= Materials with memory =

In continuum physics, materials with memory, also referred as materials with hereditary effects are a class of materials whose constitutive equations contains a dependence upon the past history of thermodynamic, kinetic, electromagnetic or other kind of state variables.

==Historical notes==
The study of these materials arises from the pioneering articles of Ludwig Boltzmann and Vito Volterra, in which they sought an extension of the concept of an elastic material. The key assumption of their theory was that the local stress value at a time t depends upon the history of the local deformation up to t. In general, in materials with memory the local value of some constitutive quantity (stress, heat flux, electric current, polarization and magnetization, etc.) at a time t depends upon the history of the state variables (deformation, temperature, electric and magnetic fields, etc.).

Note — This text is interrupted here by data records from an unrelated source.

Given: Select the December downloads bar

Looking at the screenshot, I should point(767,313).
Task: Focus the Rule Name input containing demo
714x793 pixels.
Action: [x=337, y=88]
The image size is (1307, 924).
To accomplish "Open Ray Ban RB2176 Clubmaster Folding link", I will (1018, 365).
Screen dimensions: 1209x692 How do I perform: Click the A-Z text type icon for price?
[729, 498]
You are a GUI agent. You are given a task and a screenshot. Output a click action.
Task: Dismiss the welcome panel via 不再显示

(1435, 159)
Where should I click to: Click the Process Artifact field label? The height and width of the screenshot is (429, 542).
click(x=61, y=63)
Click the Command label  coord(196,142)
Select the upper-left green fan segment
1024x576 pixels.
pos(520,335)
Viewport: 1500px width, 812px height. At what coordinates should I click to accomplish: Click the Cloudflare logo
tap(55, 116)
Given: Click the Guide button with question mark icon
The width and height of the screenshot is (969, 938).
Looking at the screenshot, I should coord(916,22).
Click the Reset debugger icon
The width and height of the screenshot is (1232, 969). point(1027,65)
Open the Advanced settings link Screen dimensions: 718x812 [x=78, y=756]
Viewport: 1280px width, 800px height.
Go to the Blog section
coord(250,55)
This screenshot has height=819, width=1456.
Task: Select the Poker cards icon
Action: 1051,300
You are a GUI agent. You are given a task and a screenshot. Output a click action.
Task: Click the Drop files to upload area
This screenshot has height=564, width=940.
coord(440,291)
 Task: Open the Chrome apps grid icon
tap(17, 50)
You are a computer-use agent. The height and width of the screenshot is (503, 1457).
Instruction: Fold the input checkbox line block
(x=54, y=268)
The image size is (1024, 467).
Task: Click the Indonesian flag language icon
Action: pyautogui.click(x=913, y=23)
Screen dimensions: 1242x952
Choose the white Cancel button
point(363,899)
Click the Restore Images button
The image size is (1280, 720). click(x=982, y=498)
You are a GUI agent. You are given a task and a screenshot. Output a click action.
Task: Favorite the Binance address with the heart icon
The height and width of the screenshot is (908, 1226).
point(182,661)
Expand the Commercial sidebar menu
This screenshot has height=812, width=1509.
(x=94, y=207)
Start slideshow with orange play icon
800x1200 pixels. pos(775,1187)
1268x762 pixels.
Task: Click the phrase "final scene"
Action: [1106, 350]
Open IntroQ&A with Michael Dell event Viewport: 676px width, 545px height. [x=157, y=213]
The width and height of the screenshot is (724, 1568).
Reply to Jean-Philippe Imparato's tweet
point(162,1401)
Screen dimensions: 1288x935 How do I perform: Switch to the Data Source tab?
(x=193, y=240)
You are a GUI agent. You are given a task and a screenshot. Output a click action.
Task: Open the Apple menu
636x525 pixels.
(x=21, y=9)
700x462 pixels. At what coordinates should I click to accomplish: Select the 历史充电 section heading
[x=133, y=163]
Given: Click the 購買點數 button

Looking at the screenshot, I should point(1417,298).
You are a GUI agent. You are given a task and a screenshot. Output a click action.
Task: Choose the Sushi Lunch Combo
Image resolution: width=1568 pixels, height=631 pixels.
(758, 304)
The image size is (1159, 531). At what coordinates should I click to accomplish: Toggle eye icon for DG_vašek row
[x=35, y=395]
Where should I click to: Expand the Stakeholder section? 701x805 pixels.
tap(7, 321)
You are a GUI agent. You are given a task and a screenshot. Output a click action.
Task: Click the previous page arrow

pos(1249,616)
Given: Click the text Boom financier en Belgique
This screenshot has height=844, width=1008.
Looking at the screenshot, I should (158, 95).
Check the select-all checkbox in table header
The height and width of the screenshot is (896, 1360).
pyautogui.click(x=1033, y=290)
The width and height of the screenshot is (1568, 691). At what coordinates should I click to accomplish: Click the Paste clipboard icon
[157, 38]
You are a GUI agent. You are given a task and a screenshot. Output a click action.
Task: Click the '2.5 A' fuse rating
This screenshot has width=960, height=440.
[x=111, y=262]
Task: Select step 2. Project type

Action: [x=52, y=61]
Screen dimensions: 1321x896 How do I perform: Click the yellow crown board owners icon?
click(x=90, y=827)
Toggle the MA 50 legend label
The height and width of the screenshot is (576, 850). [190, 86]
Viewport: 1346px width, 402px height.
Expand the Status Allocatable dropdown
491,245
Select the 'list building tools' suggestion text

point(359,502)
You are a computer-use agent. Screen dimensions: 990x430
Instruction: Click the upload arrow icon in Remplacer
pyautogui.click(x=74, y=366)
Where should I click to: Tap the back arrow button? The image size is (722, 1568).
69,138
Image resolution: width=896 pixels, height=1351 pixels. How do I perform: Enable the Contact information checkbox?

The hypothesis that the remote history of a variable has less influence than its values in the recent past, was stated in modern continuum mechanics as the fading memory principle by Bernard Coleman and Walter Noll.
This assumption was implicit in the pioneer works: when restricted to cyclic histories, it traces back to the closed cycle principle stated by Volterra, which leads to a constitutive relation of integral convolution type.
In the linear case, this relation takes the form of a Volterra equation.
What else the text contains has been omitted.